The former staffer who accused presumptive Democratic presidential nominee Joe Biden of sexual assault called on Thursday for him to drop out.
Asked if he should withdraw, Reade, said she wished he would.
“He won’t, but I wish he would. That’s how I feel emotionally,” Reade said in an interview with former Fox News and NBC anchor Megyn Kelly.
Reade last month filed a police report against Biden accusing him of sexually assaulting her at the U.S. Capitol in Washington in 1993.
At the time, Reade was a young woman working for Biden’s Senate office.
Biden’s campaign didn’t immediately respond to a request for comment.
Reade, in her first video interview since Biden denied the accusation, said that some of Biden’s surrogates are harassing her and spreading “really horrible things” about her on social media.
“He hasn’t himself, but there’s a measure of hypocrisy with the campaign saying it’s safe. It’s not been safe. All my social media has been hacked.

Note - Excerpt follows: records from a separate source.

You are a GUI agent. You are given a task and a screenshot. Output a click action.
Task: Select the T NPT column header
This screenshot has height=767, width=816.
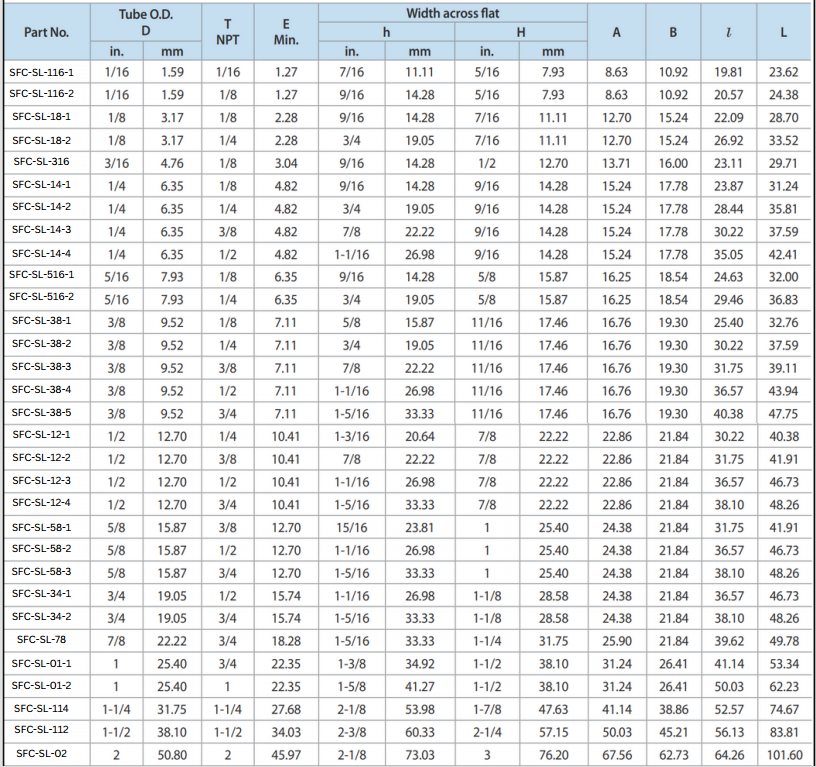tap(228, 32)
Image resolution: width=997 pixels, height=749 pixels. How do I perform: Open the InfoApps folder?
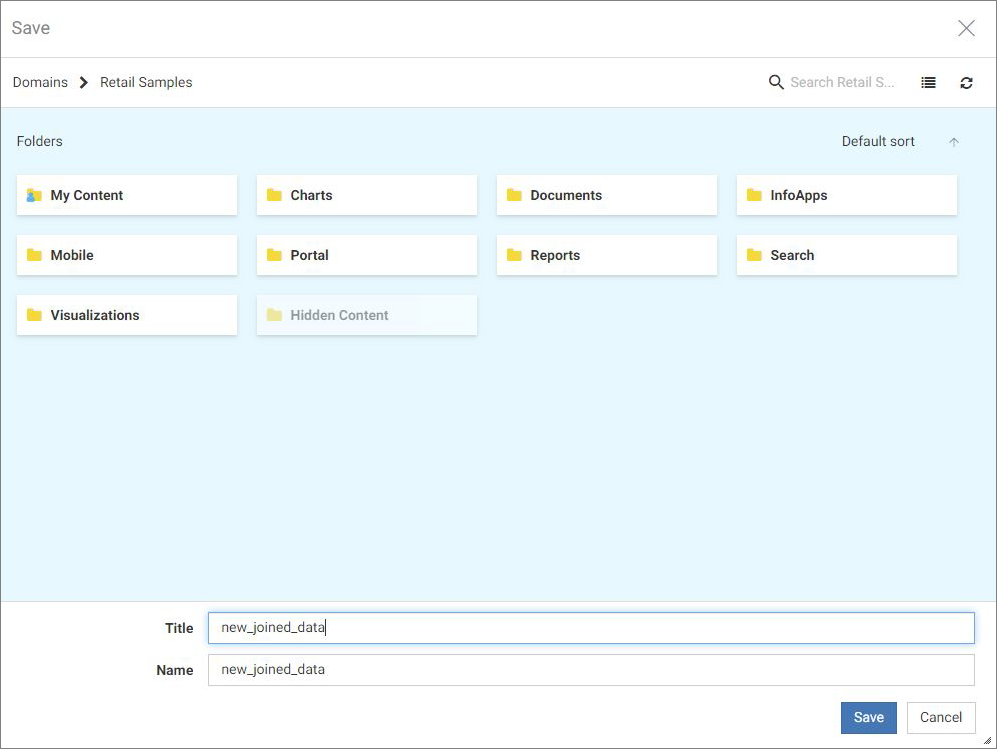coord(847,195)
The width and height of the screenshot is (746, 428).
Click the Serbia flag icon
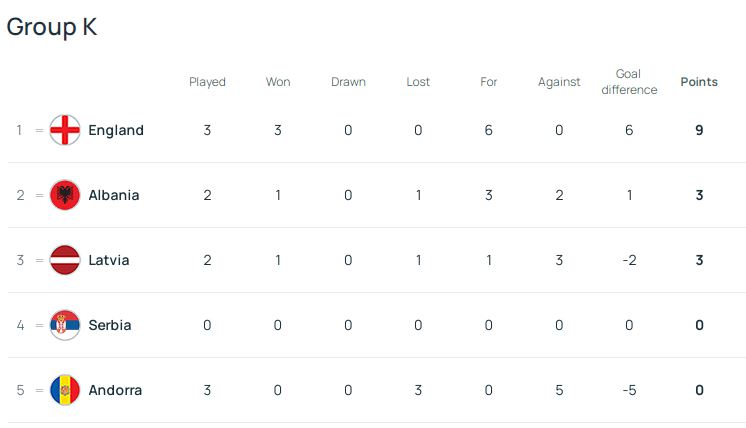point(65,325)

All my personal information has been dragged through,” she said.
“Every person who has a gripe against me ... has been able to have a platform, rather than me, talking about things that have nothing to do with 1993.”
Some of the things said about her are inciting people, Reade charged, leading to threats, including a death threat.

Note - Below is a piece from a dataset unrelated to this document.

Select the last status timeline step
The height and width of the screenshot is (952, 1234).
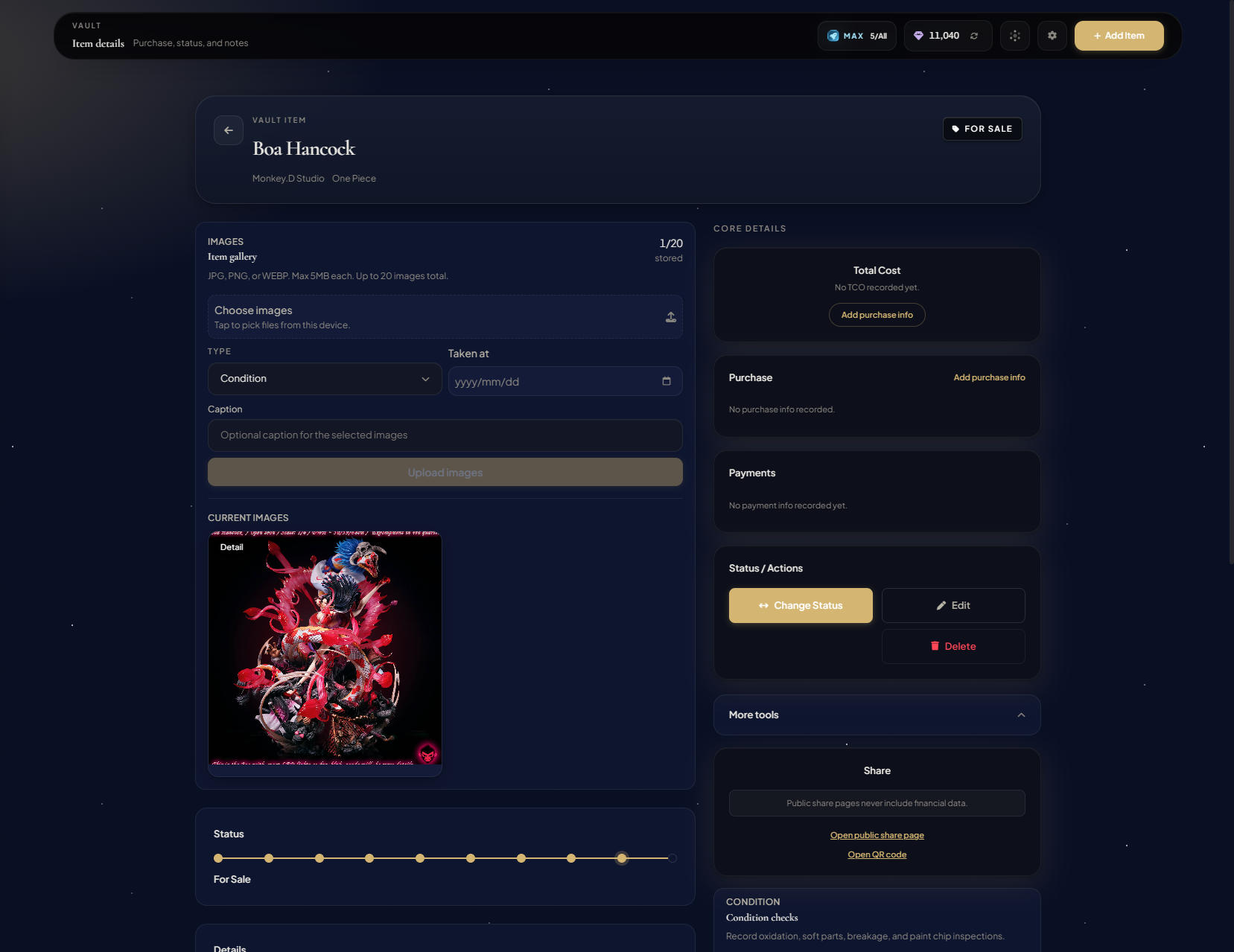coord(672,858)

“His campaign is taking this position that they want all women to be able to speak safely. I have not experienced that,” she added.

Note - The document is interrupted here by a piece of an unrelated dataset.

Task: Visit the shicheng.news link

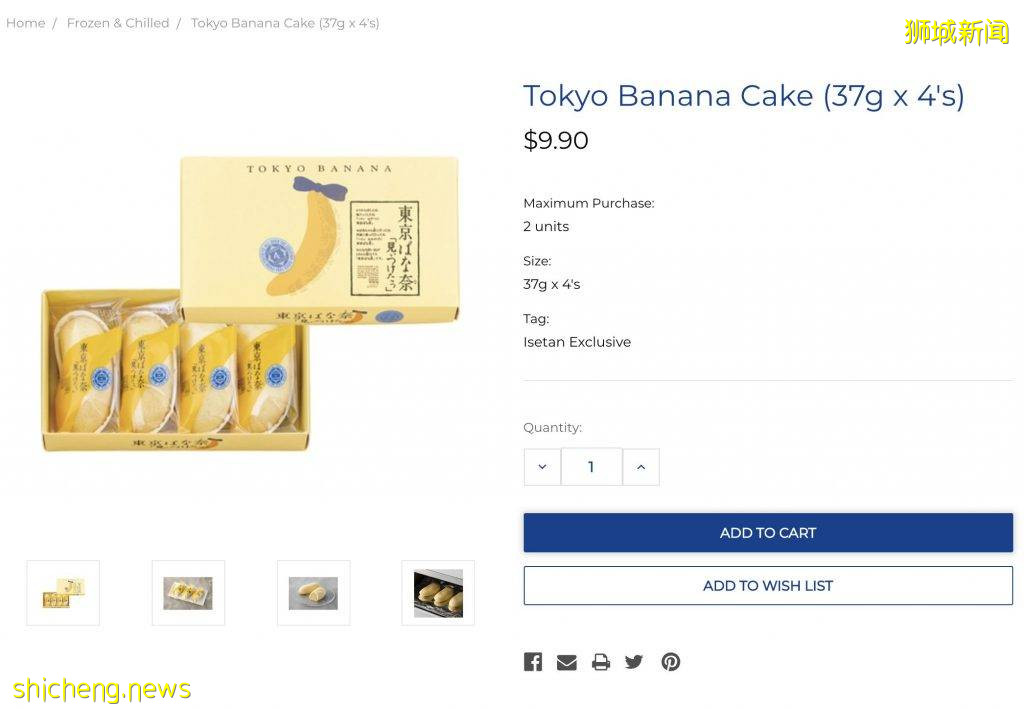Action: pos(104,688)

Biden responded this week to Reade’s accusation for the first time, saying what she described “never happened.”
“I’m saying unequivocally, it never, never happened. And it didn’t,“ Biden said during an appearance on MSNBC’s ”Morning Joe.”
Biden, who has received widespread support from Democratic Party leaders, dismissed calls for him to have a search conducted in his Senate files for Reade’s name.
The University of Delaware was gifted the files in 2012. It pushed back a scheduled release date and is still busy curating the documents, a spokeswoman told The Epoch Times.
Lawyers cited section 313 of the Government Employee Rights Act of 1991.